Investment by UK tech entrepreneur and inventor James Dyson into battery company Sakti3 was among the biggest deals in the sector in the first quarter of this year, a new report has found.
Texas-headquartered consultancy Mercom Capital, this week issued the “Smart Grid, Battery/Storage, Efficiency Funding and M&A” report for Q1 2015.
Dyson is thought to have contributed a significant portion of Sakti3’s US$20 million March funding round, helping to drive venture capital (VC) investment into the battery and storage sector up by almost 50% on the final quarter of last year. In Q4 2014, Mercom reported, US$47 million was invested from VC sources, while the first quarter of 2015 saw US$69 million invested across seven VC deals, up by US$22 million, despite there being the same number of high profile deals in each quarter.

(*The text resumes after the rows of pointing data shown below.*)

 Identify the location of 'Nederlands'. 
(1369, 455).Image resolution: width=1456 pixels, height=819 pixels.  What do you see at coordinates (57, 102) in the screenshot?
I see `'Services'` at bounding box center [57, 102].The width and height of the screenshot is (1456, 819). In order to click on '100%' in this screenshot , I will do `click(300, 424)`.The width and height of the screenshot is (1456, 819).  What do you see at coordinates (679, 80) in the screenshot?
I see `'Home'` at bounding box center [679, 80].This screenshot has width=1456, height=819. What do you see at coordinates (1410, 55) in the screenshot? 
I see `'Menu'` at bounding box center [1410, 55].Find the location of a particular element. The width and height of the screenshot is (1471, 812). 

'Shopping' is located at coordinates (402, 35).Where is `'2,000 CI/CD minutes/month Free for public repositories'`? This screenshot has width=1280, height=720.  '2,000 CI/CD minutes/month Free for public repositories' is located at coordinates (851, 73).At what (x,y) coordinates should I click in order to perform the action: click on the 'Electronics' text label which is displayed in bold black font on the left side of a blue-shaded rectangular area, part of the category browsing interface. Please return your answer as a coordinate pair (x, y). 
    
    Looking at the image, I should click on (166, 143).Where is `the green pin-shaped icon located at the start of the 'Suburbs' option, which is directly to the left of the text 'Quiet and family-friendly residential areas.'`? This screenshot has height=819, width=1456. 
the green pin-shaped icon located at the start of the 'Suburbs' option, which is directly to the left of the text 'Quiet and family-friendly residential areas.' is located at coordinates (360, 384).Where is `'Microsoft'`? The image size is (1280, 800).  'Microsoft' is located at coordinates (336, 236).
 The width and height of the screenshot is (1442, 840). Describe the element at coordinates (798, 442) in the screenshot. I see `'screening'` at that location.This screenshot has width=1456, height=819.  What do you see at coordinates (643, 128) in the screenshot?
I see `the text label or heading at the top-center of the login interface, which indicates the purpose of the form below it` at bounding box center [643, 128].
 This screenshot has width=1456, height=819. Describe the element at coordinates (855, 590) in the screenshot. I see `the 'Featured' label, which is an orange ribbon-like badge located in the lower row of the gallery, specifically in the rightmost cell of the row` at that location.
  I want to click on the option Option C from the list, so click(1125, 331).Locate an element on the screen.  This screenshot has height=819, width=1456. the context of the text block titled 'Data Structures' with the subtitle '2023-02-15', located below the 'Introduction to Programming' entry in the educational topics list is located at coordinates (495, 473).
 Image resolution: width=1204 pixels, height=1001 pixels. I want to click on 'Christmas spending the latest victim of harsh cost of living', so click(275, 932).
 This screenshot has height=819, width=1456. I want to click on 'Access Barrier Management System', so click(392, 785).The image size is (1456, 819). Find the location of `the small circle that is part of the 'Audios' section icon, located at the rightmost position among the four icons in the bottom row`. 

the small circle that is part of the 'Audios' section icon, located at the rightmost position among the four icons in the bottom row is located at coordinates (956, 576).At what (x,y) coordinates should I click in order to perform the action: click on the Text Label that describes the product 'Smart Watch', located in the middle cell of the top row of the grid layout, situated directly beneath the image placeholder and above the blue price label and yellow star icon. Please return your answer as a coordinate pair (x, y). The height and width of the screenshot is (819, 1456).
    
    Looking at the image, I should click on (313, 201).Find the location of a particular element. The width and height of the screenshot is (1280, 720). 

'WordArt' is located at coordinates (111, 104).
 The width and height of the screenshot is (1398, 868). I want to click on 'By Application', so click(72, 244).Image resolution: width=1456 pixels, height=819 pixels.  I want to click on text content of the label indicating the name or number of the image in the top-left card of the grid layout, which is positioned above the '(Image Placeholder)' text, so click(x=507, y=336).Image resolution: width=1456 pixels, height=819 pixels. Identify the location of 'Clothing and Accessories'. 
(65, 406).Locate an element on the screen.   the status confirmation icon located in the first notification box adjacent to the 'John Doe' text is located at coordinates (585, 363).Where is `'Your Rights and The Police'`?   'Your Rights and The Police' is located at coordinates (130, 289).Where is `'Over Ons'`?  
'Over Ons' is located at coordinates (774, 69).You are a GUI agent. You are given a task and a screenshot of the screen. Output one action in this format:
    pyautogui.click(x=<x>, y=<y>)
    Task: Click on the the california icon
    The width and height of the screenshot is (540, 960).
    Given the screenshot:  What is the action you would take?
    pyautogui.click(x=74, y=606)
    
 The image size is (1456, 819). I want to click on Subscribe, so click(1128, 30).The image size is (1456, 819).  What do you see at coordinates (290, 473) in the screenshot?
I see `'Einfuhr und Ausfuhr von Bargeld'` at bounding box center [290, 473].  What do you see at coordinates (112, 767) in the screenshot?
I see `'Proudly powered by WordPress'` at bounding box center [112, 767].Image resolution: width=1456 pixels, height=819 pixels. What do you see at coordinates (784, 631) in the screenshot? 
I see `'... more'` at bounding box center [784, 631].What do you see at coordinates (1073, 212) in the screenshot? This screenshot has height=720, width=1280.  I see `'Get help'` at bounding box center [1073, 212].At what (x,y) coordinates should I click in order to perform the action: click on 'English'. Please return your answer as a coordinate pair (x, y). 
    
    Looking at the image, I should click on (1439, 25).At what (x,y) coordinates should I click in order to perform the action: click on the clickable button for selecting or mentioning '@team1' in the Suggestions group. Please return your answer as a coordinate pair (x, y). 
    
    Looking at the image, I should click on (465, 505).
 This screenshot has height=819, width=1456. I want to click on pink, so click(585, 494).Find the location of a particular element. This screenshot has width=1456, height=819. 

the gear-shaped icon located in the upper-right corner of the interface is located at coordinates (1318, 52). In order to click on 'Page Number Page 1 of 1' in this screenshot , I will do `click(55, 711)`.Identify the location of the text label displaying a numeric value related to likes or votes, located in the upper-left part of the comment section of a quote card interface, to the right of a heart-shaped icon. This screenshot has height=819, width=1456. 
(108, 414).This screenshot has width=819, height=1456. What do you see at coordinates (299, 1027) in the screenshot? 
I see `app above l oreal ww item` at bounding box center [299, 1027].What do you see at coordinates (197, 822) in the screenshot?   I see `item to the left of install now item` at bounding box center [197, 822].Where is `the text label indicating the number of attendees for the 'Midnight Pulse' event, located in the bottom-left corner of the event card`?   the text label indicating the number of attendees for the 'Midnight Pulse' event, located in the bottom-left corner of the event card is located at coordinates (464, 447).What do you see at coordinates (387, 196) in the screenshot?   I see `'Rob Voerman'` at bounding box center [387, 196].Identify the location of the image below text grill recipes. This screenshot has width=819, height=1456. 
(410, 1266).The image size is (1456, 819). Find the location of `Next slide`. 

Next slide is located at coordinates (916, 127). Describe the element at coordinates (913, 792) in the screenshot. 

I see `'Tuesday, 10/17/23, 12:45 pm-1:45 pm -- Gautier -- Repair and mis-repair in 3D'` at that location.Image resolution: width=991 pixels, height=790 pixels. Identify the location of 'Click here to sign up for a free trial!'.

Sakti3 is looking to commercialise solid-state lithium-ion battery technology in a number of sectors, claiming its production processes can speed up the scaled manufacture of batteries. The Michigan start-up in which Dyson and others including Japan’s Itochu have taken a direct interest, appears to currently be focusing on batteries for EVs but according to various reports the company also sees potential for its products in stationary storage applications.
The other biggest VC deal in the sector last quarter was another US$20 million raised by Boston Power, another US company making lithium-ion batteries. Meanwhile EOS Energy Storage, which develops and makes zinc hybrid cathode energy storage systems, was the recipient of US$15 million.
Mercom Capital CEO Raj Prabhu told PV Tech Storage yesterday that among the few notable mergers and acquisitions (M&A) to be disclosed in the timescale covered by the report was the acquisition of Solar Grid Storage, a utility-scale storage start-up, by the world’s largest renewable energy developer, SunEdison. Solar Grid Storage is currently active in the noted frequency regulation market offered in the service area of mid-Western US utility company PJM. In essence, the PJM market recognises and rewards the value of fast-responding frequency regulation.
The sale of Polypore International, a maker of microporous membranes for energy storage, as well as membranes for filtration in other industries including healthcare, raised US$2.2 billion in one of the other disclosed M&A deals of the quarter.
Elsewhere, solid oxide fuel cell maker Bloom Energy raised US$130 million in the only debt and public market financing deal of the quarter.